Zaman prasejarah kemudian berakhir dengan datangnya ajaran Agama Hindu dan tulisan Bahasa Sanskerta dari India pada 100 SM. Kebudayaan Bali kemudian mendapat pengaruh kuat kebudayaan India yang prosesnya semakin cepat setelah abad ke-1 Masehi.
Nama Bali Dwipa (Pulau Bali) mulai ditemukan dari berbagai prasasti, di antaranya Prasasti Blanjong yang ditulis oleh Sri Kesari Warmadewa pada tahun 913 Masehi dan menyebutkan kata Walidwipa. Diperkirakan pada masa itu, sistem subak untuk penanaman padi mulai dikembangkan. Beberapa tradisi keagamaan dan budaya juga mulai dikembangkan.
Pada abad ke-14, babad-babad kerajaan melaporkan bahwa Bali ditaklukkan oleh bala tentara Kerajaan Majapahit dari Jawa, yang kemudian mendirikan kraton Gelgel di tenggara pulau.
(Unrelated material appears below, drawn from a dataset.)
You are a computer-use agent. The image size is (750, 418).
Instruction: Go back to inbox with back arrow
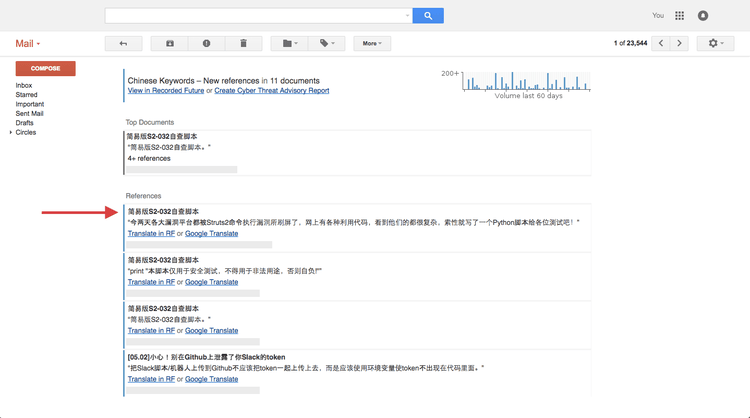tap(123, 44)
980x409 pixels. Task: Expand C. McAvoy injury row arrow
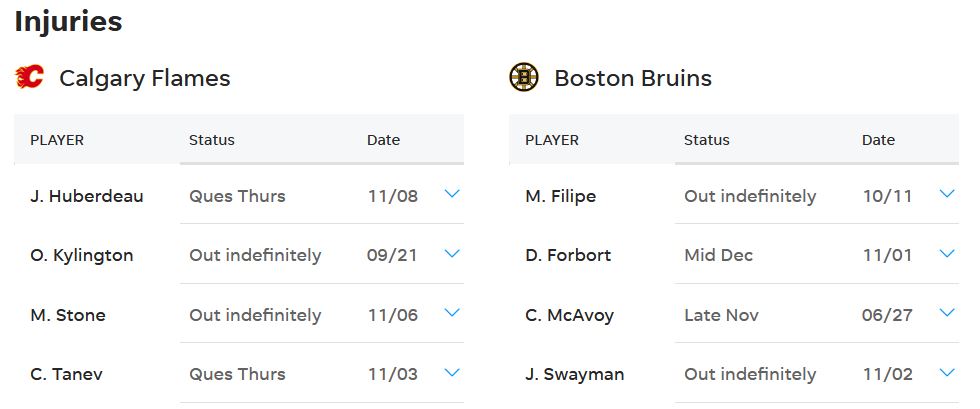[947, 313]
Setelah Majapahit jatuh pada awal abad ke-16, legenda mengisahkan terjadinya gelombang imigrasi besar-besaran ke Bali. Para bangsawan, pendeta, sastrawan, hingga seniman menyingkir dari Pulau Jawa ke Bali.
Bersamaan dengan perpindahan itu, dibawa serta warisan Hindu Majapahit ke kraton Gelgel, yang menjadi awal dimulainya masa kejayaan yang dikemudian hari dianggap sebagai zaman keemasan Bali.
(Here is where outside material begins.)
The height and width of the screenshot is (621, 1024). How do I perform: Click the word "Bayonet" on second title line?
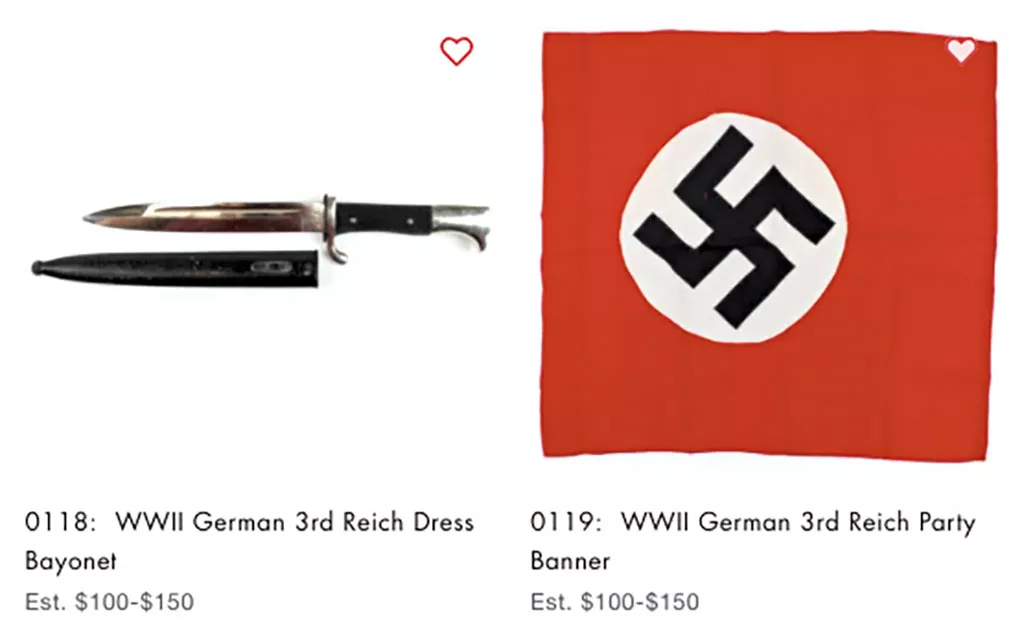71,562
Kendati Sir Francis Drake pernah singgah di Bali pada tahun 1580, namun kontak pertama antara Bali dan dunia Barat tercatat pada tahun 1597. Pada waktu itu, armada kapal dagang Belanda singgah di Pulau Bali untuk mencari perbekalan makanan dan minuman.
Ekspedisi pertama Belanda pada tahun itu dipimpin oleh Cornelis de Houtman. Belanda lewat VOC atau Vereenigde Oost-Indishe Compagnie (Kongsi Dagang Hindia Timur) mulai melaksanakan penjajahan di tanah Bali. Akan tetapi, VOC terus mendapat perlawanan sehingga sampai akhir kekuasaannya posisi mereka di bali tidak sekokoh posisi mereka di Jawa dan Maluku hingga abad ke-19.
Pada tahun 1817, Belanda mengirim rombongan di bawah pimpinan Van den Broek untuk mendirikan sebuah pangkalan dagang di Bali. Namun, usaha tersebut gagal karena ditentang oleh raja-raja Bali. Sampai berakhirnya perang Diponegoro di Jawa tahun 1830, hubungan raja-raja Bali dengan orang Eropa hanya berkisar pada perdagangan.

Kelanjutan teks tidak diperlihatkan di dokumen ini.